Repurposed antidepressant agents for treating levodopa-induced dyskinesia (LID) in Parkinson's disease dramatically reduced LID and maintained these effects for several weeks without altering L-DOPA’s positive anti-parkinsonian effects.
Dopamine replacement therapy with L-DOPA remains the gold-standard treatment for the crippling movement disruptions affecting >10 million Parkinson’s Disease patients worldwide. However, L-DOPA therapies, especially after prolonged use, are associated with painful and disabling abnormal involuntary movements termed L-DOPA induced dyskinesia (LID), which affect nearly 90% of patients within 10 years of commencing treatment. An estimated >2 million Parkinson’s disease patients worldwide will exhibit extremely disruptive LID this year alone.
Given that L-DOPA remains the most effective Parkinson’s treatment option, substantial research has focused on addressing this problem, yet without much success in the translation to the clinical setting. Recently, amantadine has become the first drug to be repurposed and approved for LID mitigation, but has encountered roadblocks in the clinic, including limited efficacy and major side effects.

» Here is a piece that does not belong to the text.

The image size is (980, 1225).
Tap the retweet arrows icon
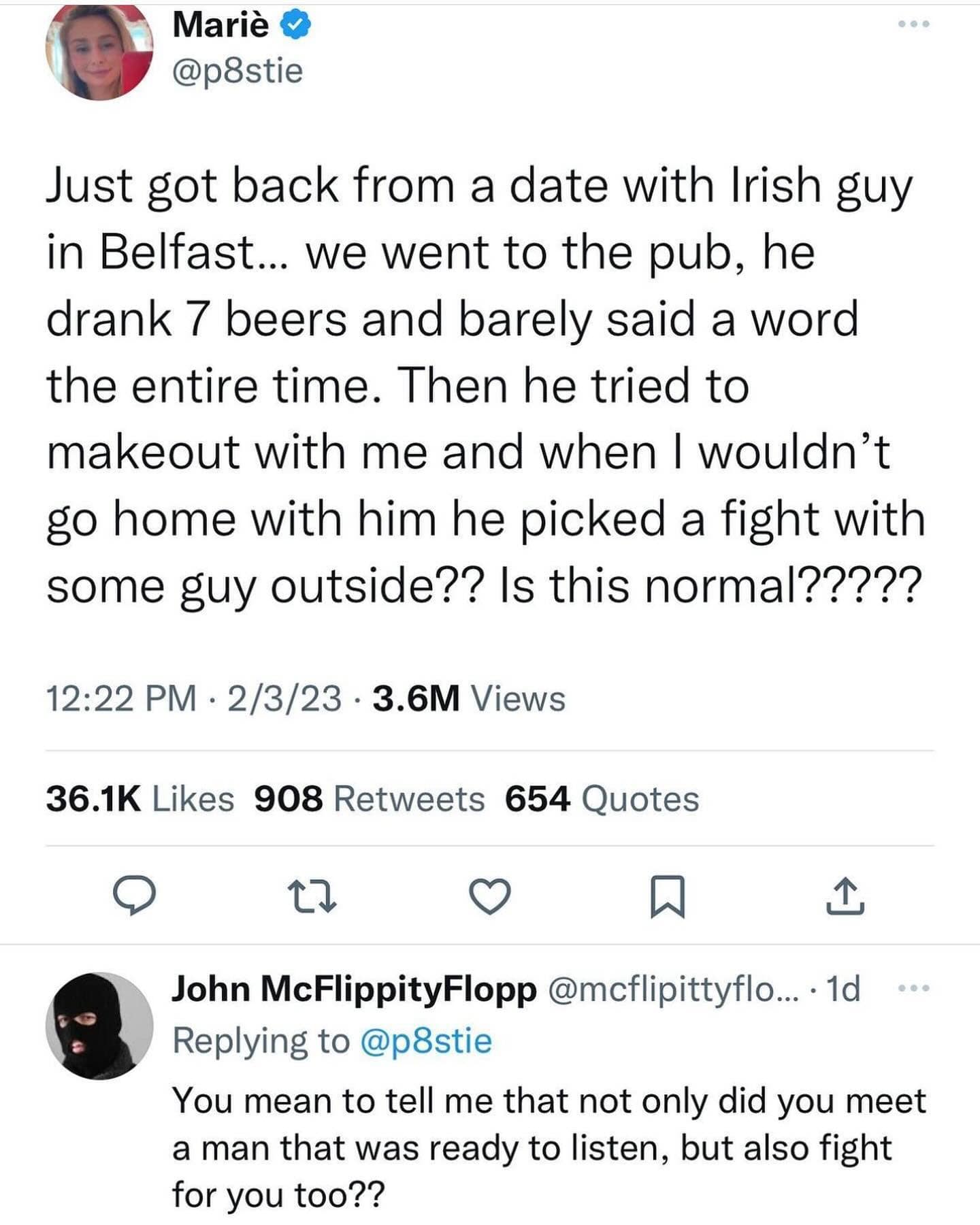(312, 896)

Binghamton University researchers have developed a new method for treating LID in Parkinson’s disease, demonstrating for the first time the anti-dyskinetic potential of dual partial 5-HT1A agonist/SSRI agents, including the FDA-approved antidepressants vilazodone (Viibryd) and vortioxetine (Trintellix). The dual-activity antidepressants dramatically reduced LID and maintained these effects for several weeks without altering L-DOPA’s positive anti-parkinsonian effects.
- More effective than currently approved therapy.
- Potent and stable response.
- Reduced side effect profile.
- FDA-approved compounds positioned for rapid repurposing.
- Effective in prevention and treatment of LID in Parkinson’s patients.